SELECTED EXTRACT →
While we love to celebrate Dr. King’s dream and great oratorical skills, we ignore his fears and repeated warnings about America’s misguided priorities and values
Marian Wright Edelman NNPA Columnist.
In a sense we’ve come to our nation’s capital to cash a check. When the architects of our republic wrote the magnificent words of the Constitution and the Declaration of Independence, they were signing a promissory note to which every American was to fall heir. This note was the promise that all men, yes, black men as well as white men, would be guaranteed the ‘unalienable Rights of Life, Liberty, and the pursuit of Happiness.’ It is obvious today that America has defaulted on this promissory note insofar as her citizens of color are concerned. Instead of honoring this sacred obligation, America has given the Negro people a bad check, a check which has come back marked ‘insufficient funds.’ But we refuse to believe that the bank of justice is bankrupt. We refuse to believe that there are insufficient funds in the great vaults of opportunity of this nation.
–Dr. Martin Luther King, Jr., address at the March on Washington, Aug. 28, 1963
As the nation celebrates the 50th anniversary of the March on Washington, many are discussing what Dr. King would say to the nation and world today and tell us to do. But his message to us today is as clear as it was 50 years ago if only we could hear, heed, and follow his warnings about what we need to do to make America America.

DATASET RECORDS →
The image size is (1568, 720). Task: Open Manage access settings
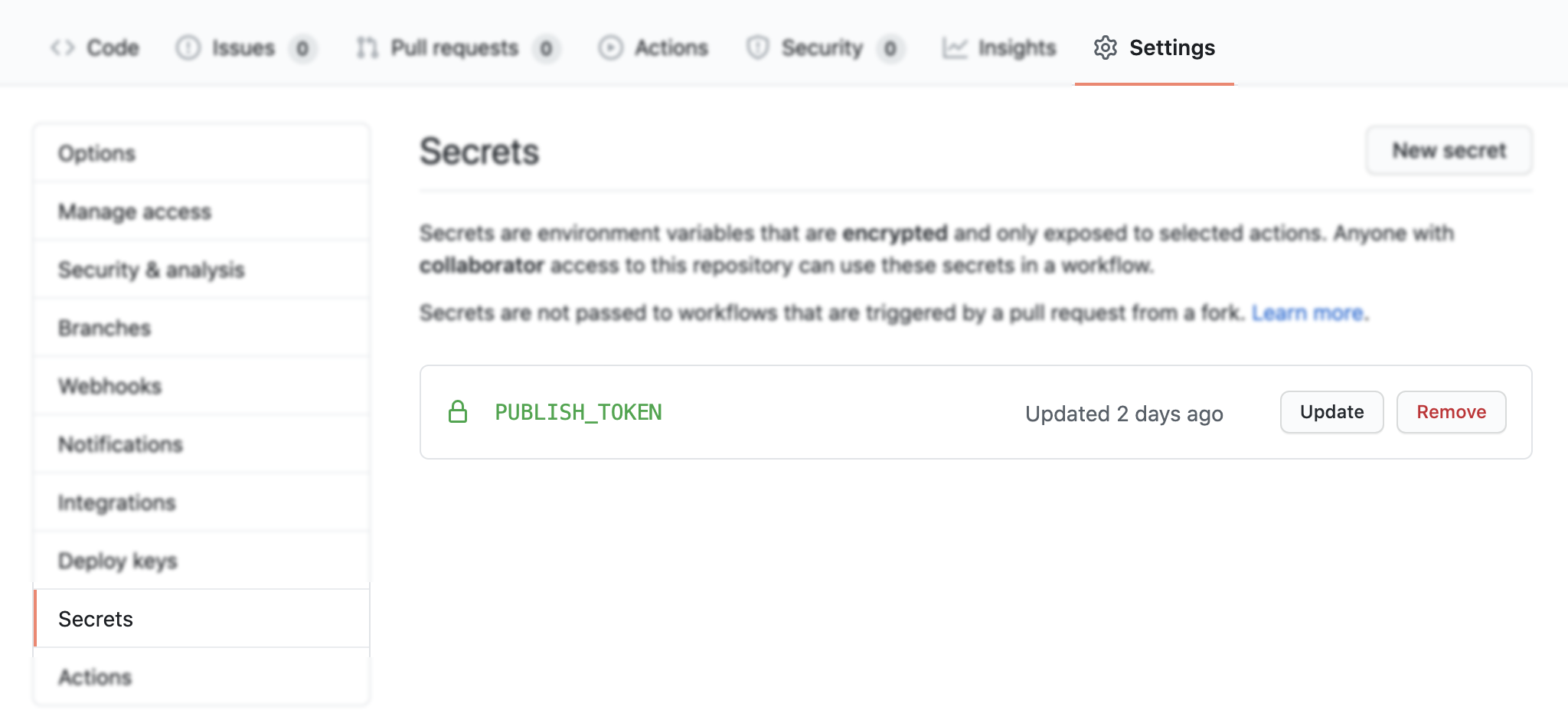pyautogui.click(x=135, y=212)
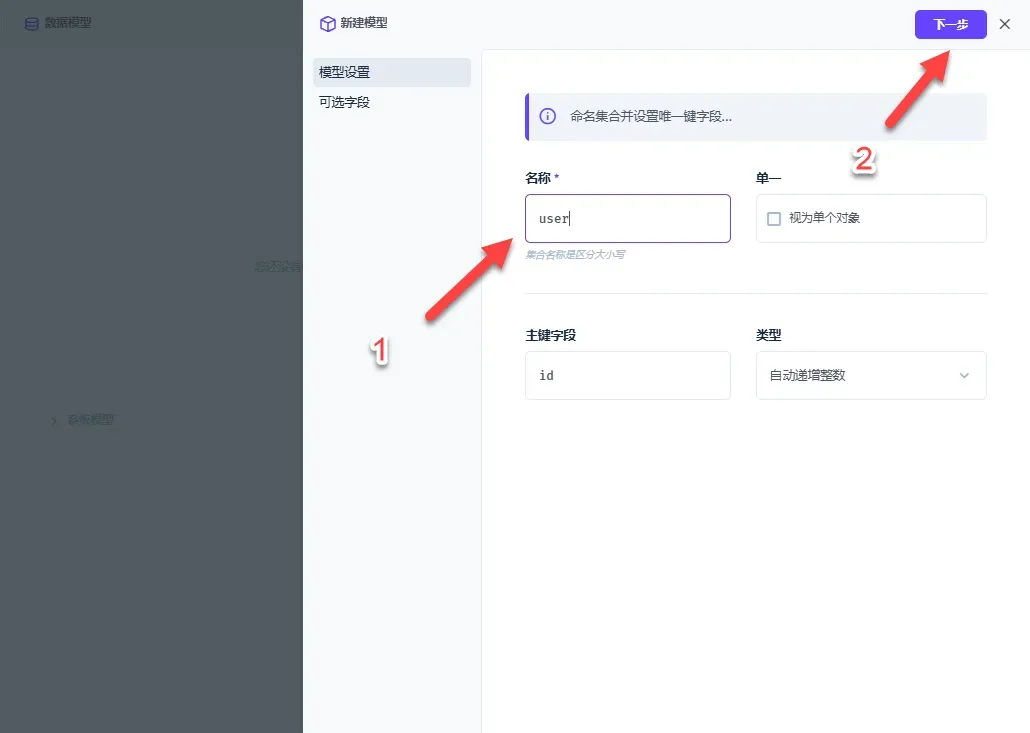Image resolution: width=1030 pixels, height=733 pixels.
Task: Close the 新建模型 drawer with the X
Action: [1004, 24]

TASK TO CARRY OUT → Carry on writing the column about Dr. King's warnings, starting right after its last sentence. None of the rows are needed here.

WRITTEN REPLY →
Just as Biblical Old and New Testament prophets were rejected, scorned, and dishonored in their own land in their times, so was Dr. King by many when he walked and worked among us. Now that he is dead, many Americans remember him warmly but have sanitized and trivialized his message and life. They remember Dr. King the great orator but not Dr. King the disturber of unjust peace. They applaud the Dr. King who opposed violence but not the Dr. King who called for massive nonviolent demonstrations to end war and poverty in our national and world house. They recite the “I Have a Dream” part of his August 1963 speech but ignore its main metaphor of the promissory note still bouncing at America’s bank of justice, waiting to be cashed by millions of poor and minority citizens. And while we love to celebrate his dream and great oratorical skills, we ignore his fears and repeated warnings about America’s misguided priorities and values. He worried that we were missing God’s opportunity to become a great and just nation by sharing our enormous riches with the poor and overcoming what he called the “giant triplets” of racism, materialism, and militarism.
In his last Sunday sermon at Washington National Cathedral, Dr. King retold the parable of the rich man Dives who ignored the poor and sick man Lazarus who came every day seeking crumbs from Dives’ table. Dives did nothing. Dives went to hell, Dr. King said, not because he was rich but because he did not realize his wealth was his opportunity to bridge the gulf separating him from his brother and allowed Lazarus to become invisible. He warned this could happen to rich America, “if we don’t use her vast resources to end poverty and make it possible for all of God’s children to have the basic necessities of life.”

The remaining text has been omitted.